Brothers and sisters, the fight against racism and all other evil skubalon that proceeds from the heart is a noble fight. We should never accept any evil on account of “that’s just the way it is.” But if we are truly to begin to combat any evil, if we are truly intent upon following those great commandments of our Lord and Savior, we must begin in all humility in the shadow of the Cross. It is there that our fleshy hearts, our skubalon-filled hearts are circumsized. It is there that we come to recognize our undeserving nature. It is there that we come to recognize the true inestimable value of grace. And then, as a raised people empowered by the Holy Spirit, we are fit heralds of God’s grace to the world. Such humility never seeks a reward. Such humility understands it does not deserve any reward. But it is that kind of humility that truly models the life our Lord lived for us and for all those in the world around us, whether they have heard His offer or not. It is, in the end, that humility which will lead to crucifixion of all our pride and egos, and all the sins that flow from them.

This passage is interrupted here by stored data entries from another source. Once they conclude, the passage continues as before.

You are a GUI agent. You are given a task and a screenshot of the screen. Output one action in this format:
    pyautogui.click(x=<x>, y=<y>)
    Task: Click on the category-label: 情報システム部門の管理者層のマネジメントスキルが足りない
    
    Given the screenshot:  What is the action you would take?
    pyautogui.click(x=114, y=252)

In the days and weeks that followed the shooting in Charleston which served as the foundation for this nationwide, inter-denominational effort today, that humility was certainly on display. Over and over the survivors and the families of the martyrs struggled to explain their effort to forgive the young man who maliciously altered their lives on earth. Newspapers and televisions and blogs were full of stories of trying to comprehend their humility. How could they explain their need to forgive? How could they mourn and yet find hope in such a bitter situation? And for a brief time, a small snippet, we got to see the fruits of such humility on display. For a few short weeks, they came. For some weeks people of every color, creed and language visited to worship with them, to mourn with them, and to encourage them. For a brief while Facebook memes raged that it was a shame we were not like that all the time. Of course, God is like that, is He not. When we are the most vulnerable, when we are the most helpless, when we are the most impotent, that's when He shows up in all His redeeming glory. For a few brief weeks, the Church resembled the resplendent bride for which He died and which He promises to raise. For a time, the Church lived what He taught. The Church was glorified in its humility. Pray that we do more and more, that all might be drawn to His saving embrace.